***** PROVIDED PASSAGE

2. The charge can be avoided by a decision or action solely on the part of the purchaser ....

Rule 12A-1.045, F.A.C., which deals with sales tax on transportation charges, recognizes the decisions in Florida Hi-Lift v Department of Revenue, 571 So.2d 1364 (Fla. 1st DCA 1990), and Department of Revenue v B&L Concepts, 612 So.. 2d 720 (Fla. 5th DCA 1993).

In Florida Hi-Lift v. Department of Revenue, the court found that the rental of equipment was a “sale”; that Rule 12A-1.045, F.A.C. was applicable; and that the transportation charges, while incidental to the sale, were not part of the total sales prices because the equipment lease was FOB lessor’s site, and the lessee had the option of picking up the equipment or having delivery made by the lessor.

In Department of Revenue v. B&L Concepts, the court held that the proper line of demarcation was that if service charges or fees incidental to the sale or lease are imposed at the option of the seller, those service charges or fees are a part of the “sales price” and are subject to the sales tax, but if such service charges or fees are separately itemized and applied at the sole option or election of the purchaser, or can be avoided by decision or action on the part of the purchaser, then those charges and fees are only incidental to the sale, are not part of the “sales price” and are not subject to sales tax. Applying this line of reasoning, the court held that late fees and delivery fees were to be excluded from the taxable “sales price,” since the late fees could be avoided by the timely return of the rented items and because of the optional nature of the delivery fee.

When the service is incidental to the sale, sales tax is not due on the service. In other words, when the transaction (i.e., sale of taxable goods) is consummated prior to the point when the service(s) becomes a part of the process, these services are not subject to tax.

CONCLUSION

With respect to the delivery charges where customers do not have an option to pick up the meal from the restaurant, since the delivery charges cannot be avoided by decision or action on the part of the customer, the charges are part of the sales price of the meal and are taxable. The term “sales price” means the total amount paid for tangible personal property, including any services that are a part of the sale. Here, the customer is purchasing a meal and the convenience of having the meal delivered directly to them by the franchisee, and the charge cannot be avoided. Even though the delivery of the meal is a service, it can not be treated separately from the sale of the meal.

With respect to the sales of meals involving the delivery charges where pick-up is an option, since the delivery charges are separately itemized and can be avoided by decision or action on the part of the customer, the charges are not part of the sales price of the meal and are not taxable. In all instances, the processing fees are part of the sales price and are taxable.

**********
***** STORED RECORDS

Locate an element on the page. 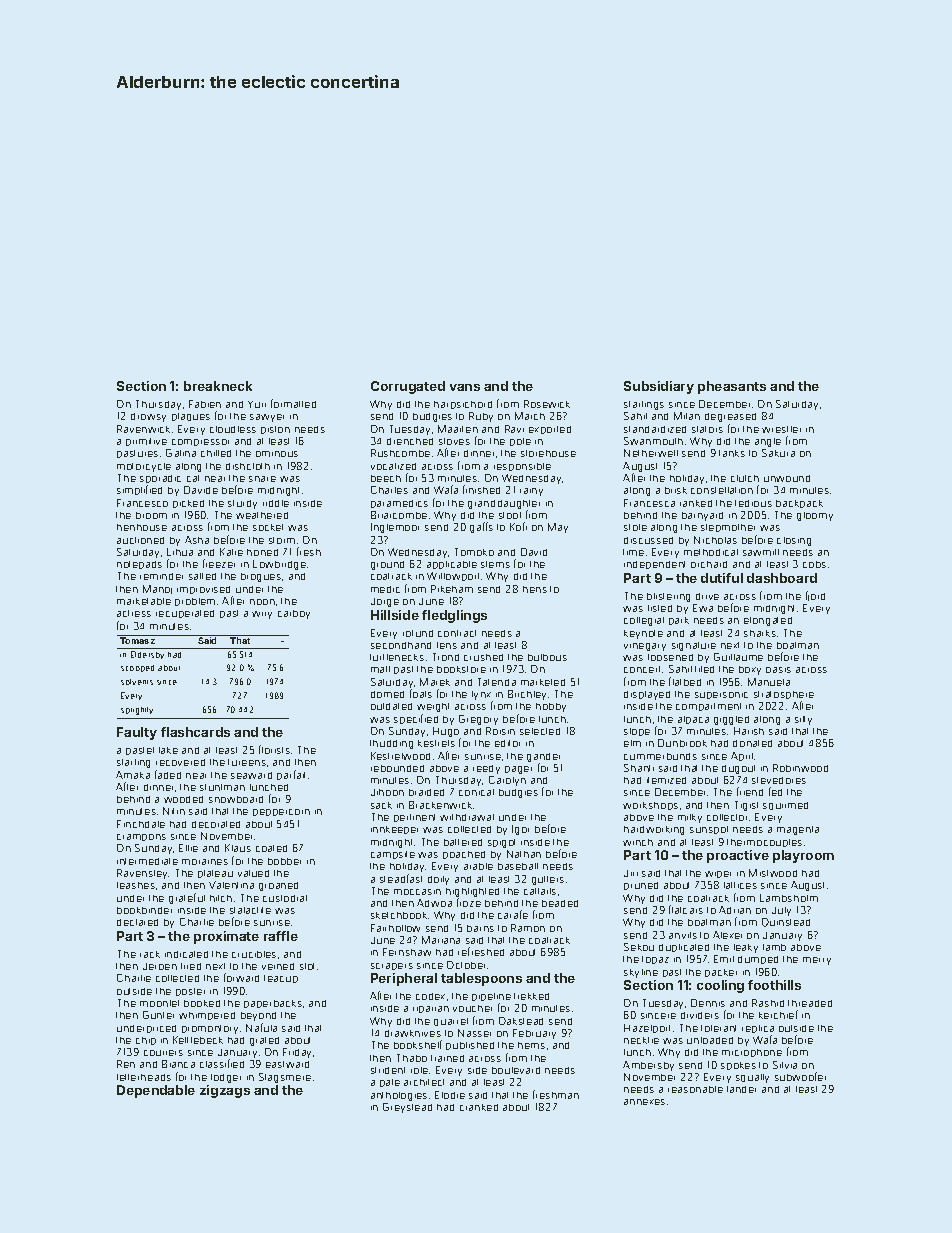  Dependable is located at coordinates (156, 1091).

**********
***** STORED RECORDS

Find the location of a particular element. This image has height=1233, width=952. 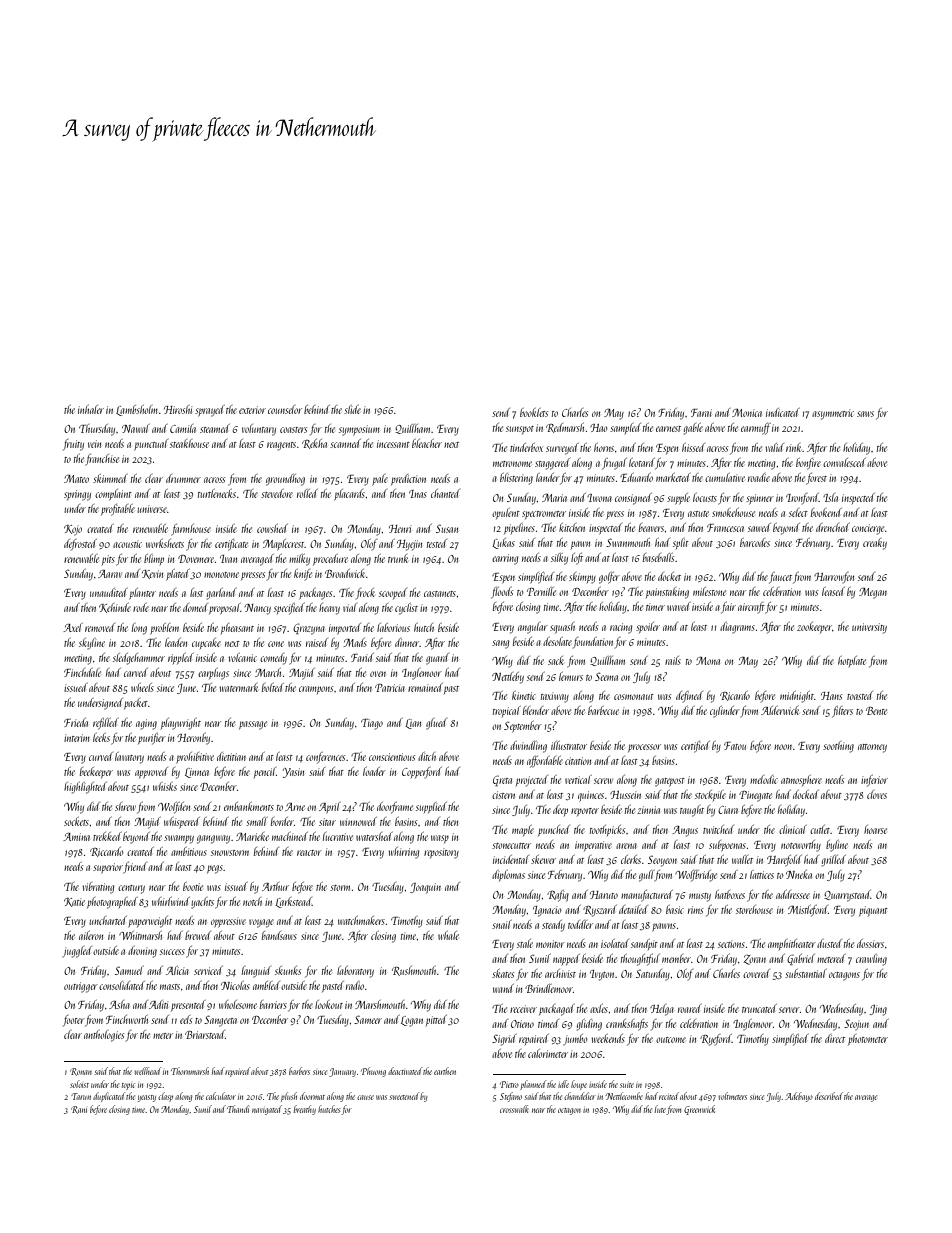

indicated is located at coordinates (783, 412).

**********

■ TASKS AND EXERCISES
- A) Based on the passage on sales tax for delivery charges, is each statement true? Answer yes or no, and quote the words from the passage that decide it. (i) In Florida Hi-Lift, the lessee could either pick up the equipment or have the lessor deliver it. (ii) In B&L Concepts, the court held that late fees were part of the taxable sales price. (iii) Processing fees are taxable only when the customer cannot pick up the meal.
- B) Retype the part of the passage on sales tax for delivery charges, starting at "2. The charge" and ending at "5th DCA 1993).".

■ SOLVED TASKS
- A)
(i) Yes: "the lessee had the option of picking up the equipment or having delivery made by the lessor"
(ii) No: "the court held that late fees and delivery fees were to be excluded from the taxable “sales price,”"
(iii) No: "In all instances, the processing fees are part of the sales price and are taxable."

- B)
2. The charge can be avoided by a decision or action solely on the part of the purchaser ....

Rule 12A-1.045, F.A.C., which deals with sales tax on transportation charges, recognizes the decisions in Florida Hi-Lift v Department of Revenue, 571 So.2d 1364 (Fla. 1st DCA 1990), and Department of Revenue v B&L Concepts, 612 So.. 2d 720 (Fla. 5th DCA 1993).